Quindi questo blog continua sull'onda dei ricordi. Ricordi sempre piu antichi, la preistoria delle mie esperienze nautiche, roba di quando mi portavo in giro un catamarano di quattro metri sul tetto dell'auto. Sentite un po queste considerazioni naturalistiche e scanzonate di ambienti particolari…
 
Hoeanà
 
-Si parte dall'aeroporto Marco Polo di Mestre-
- In catamarano dall' aeroporto!?-
- Si. Guarda la cartina. C'è un canale che dalla laguna si spinge fin alle piste di rullaggio, quasi sotto le ali degli aerei. Il canale Tessera. Collegamento turisti con i taxi Riva-
Partenza sofferta. Dopo una notte passata a guidare ci concediamo due ore di sonno in attesa dell'alba, rattrappiti sui sedili della R4 , detta sgabuzzin, nella sarabanda delle zanzare che filtrano da tutti i buchi.
Montiamo il catamarano nell'unica spiaggetta del canale ingombra di detriti, cocci, vetri su una fanghiglia dove si affonda fino al ginocchio, tanto che al momento del varo bisogna allestire una passerella di tavole per spinger la barca in acque sufficientemente profonde. Bassa marea.
Walter va a parcheggiare l'auto in un posto sicuro. Devo quindi andare a prenderlo cinquecento metri piu in su alla banchina terminale. Ciò mi costa una furiosa pagaiata controvento in un'acqua maleodorante continuamente sconvolta dal passaggio dei motoscafi-taxi di Venezia che si avventano rombando senza ritegno.
Walter salta su. Una spinta, due colpi di pagaia, le vele si gonfiano ed ecco, in un lungo sospiro la barca prende abbrivio. Alla via.
Sospesi tra terra mare e cielo, nella luce irreale di un disco rosso appena uscito da un invisibile orizzonte, scivoliamo quasi trattenendo il fiato tra canneti appena mossi dalla brezza, filari di briccole che si specchiano nell'acqua immobile, isolette che appaiono e scompaiono nella foschia in un silenzio che sarebbe perfetto se non fosse squarciato, violentato ogni tanto dal frastuono dei Jet in partenza. Seguiamo la processione dei pali. In lontananza Murano e piu in la Venezia con i suoi campanili.

^^^^^^^^

Esercizi proposti »
a) Traduci in inglese questa frase del racconto in catamarano nella laguna: "Walter va a parcheggiare l'auto in un posto sicuro."
b) Prosegui il racconto in catamarano nella laguna, riprendendo subito dopo l'ultima frase riportata.
I dati riportati di seguito provengono da un'altra fonte.

Dati registrati »
^^^^^^^^

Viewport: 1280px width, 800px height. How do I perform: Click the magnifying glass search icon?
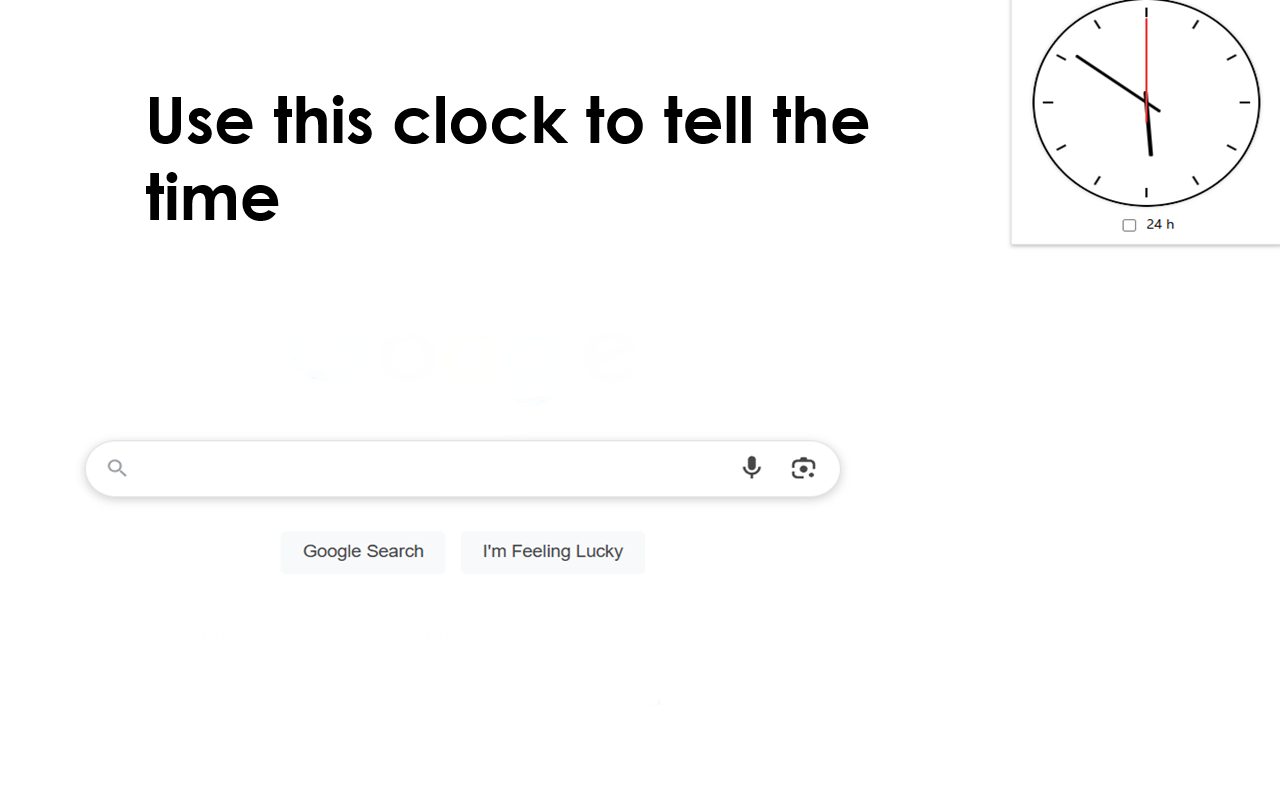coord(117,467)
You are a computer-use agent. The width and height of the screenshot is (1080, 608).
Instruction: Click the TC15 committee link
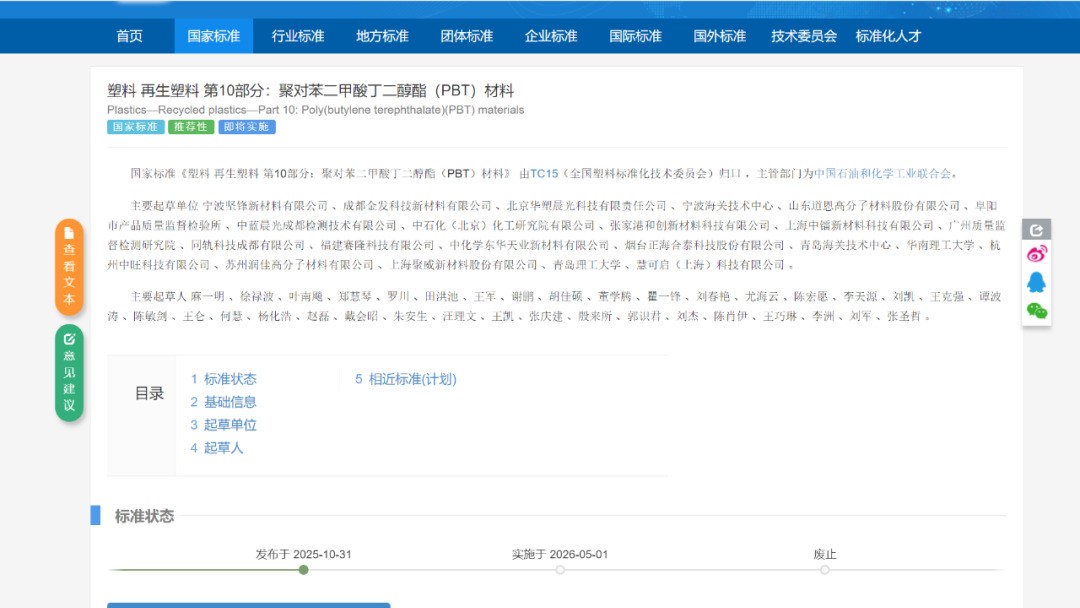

^^^^^^^^

Risposte fornite »
a) Walter goes to park the car in a safe place.

b)
Sorpassiamo l’isoletta Tessera, piccolo mondo in miniatura costituito da alcune casette in pietra chiara racchiuse da un muro di cinta tappezzato di edera, che si apre con un arco su un minuscolo porticciolo ricavato in una insenatura naturale. Il tutto annegato nel verde.
Il sole comincia a picchiare. Aggiriamo Murano. Case e case a pelo d’acqua, canaletti che entrano ed escono, viavai di chiatte e motoscafi.
San Michele, isola. Il traffico dei battelli comincia a farsi sostenuto. Siamo di bolina e per non dover virare usciamo dai pali cercando di proseguire sullo stesso bordo ma dopo pochi metri ci troviamo a raspare il fondo.
Proseguiamo allora con derive e timoni sollevati; niente, verso la Certosa dobbiamo scendere e spingere la barca sprofondando nella melma ad ogni passo.
Canale di San Nicolò. Puntiamo finalmente verso l’uscita e il mare aperto che gia si vede oltre il faro di fondo. E’ quasi mezzogiorno, il vento è calato e il sole picchia sodo.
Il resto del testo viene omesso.